Information indicating that the neighbourhood of Soyapango was controlled by the FMLN during the late-1989 offensive and whether it still is effectively controlled by the FMLN - El Salvador [SLV5283]

The Americas Watch report Carnage Again: Preliminary Report on Violations of the Laws of War by Both Sides in the November 1989 Offensive in El Salvador (24 November 1989) provides an account of events during the abovequoted offensive. According to that report (pages 5-6), the neighbourhood of Soyapango is a poor residential area located in the East of San Salvador, along the Pan American Highway. The November 1989 FMLN offensive started with simultaneous attacks on various sites, including the civil defense post of Soyapango (page 6).

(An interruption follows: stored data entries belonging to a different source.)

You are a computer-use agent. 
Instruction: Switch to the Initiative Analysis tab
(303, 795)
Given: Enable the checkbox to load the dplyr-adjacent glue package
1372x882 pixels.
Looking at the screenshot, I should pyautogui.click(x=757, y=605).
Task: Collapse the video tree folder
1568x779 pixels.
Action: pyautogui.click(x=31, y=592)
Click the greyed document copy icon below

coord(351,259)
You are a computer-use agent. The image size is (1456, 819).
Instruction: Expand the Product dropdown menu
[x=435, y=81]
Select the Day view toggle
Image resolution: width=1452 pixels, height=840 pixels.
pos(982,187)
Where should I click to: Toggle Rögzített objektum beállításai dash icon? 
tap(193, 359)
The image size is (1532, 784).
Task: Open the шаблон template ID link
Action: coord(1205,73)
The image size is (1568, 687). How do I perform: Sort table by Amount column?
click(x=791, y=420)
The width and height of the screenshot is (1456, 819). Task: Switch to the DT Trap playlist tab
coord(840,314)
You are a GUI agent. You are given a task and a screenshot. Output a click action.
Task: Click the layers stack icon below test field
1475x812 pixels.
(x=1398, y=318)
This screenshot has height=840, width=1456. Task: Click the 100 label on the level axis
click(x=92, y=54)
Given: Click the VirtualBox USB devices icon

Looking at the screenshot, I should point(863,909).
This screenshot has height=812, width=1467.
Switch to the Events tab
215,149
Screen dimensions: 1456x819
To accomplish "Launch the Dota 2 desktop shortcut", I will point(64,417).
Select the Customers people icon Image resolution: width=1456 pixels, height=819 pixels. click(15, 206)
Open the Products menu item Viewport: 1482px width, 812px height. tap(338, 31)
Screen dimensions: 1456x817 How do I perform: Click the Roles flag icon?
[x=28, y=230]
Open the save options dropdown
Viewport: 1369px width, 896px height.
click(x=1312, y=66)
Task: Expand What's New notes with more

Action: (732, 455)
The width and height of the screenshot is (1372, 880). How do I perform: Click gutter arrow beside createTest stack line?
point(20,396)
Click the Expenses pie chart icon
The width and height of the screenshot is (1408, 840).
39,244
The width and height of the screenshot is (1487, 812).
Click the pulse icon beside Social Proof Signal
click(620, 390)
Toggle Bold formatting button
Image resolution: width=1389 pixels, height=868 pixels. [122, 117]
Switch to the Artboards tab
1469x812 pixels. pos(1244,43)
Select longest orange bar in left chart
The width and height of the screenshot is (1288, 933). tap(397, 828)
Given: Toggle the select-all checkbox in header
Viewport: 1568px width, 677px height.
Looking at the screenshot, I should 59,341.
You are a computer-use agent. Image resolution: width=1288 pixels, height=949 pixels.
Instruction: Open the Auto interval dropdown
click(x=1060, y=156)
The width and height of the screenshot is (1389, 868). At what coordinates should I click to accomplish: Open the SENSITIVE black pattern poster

Effective control by the FMLN possibly cannot be defined for many areas during the offensive's combats, since security forces' incursions with armoured vehicles and soldiers, as well as strafing runs by different aircraft, are reported by various sources as having taken place in the areas with FMLN presence. However, page 8 of the quoted report indicates that the FMLN, at the height of the offensive, occupied one third of the capital, with guerrillas entrenched and fighting in the northern, northeastern, southern and eastern parts of the city. The Americas Watch report describes Soyapango as one of seven poor neighbourhoods of the capital considered FMLN "strongholds" during the offensive (p. 9), in which a curfew with orders to shoot on sight was imposed by the government on 14 November 1989. Human Rights Watch corroborated on 10 May 1990 in a telephone communication with the IRBDC that the neighbourhood of Soyapango was a temporary guerrilla stronghold during the November 1989 offensive, which ended (in the San Salvador area) with the retreat of the surviving guerrilla forces from the capital later that month. The source added that Soyapango, as other poor neighbourhoods, is possibly thought by the armed forces or the government to harbour guerrilla supporters or sympathizers.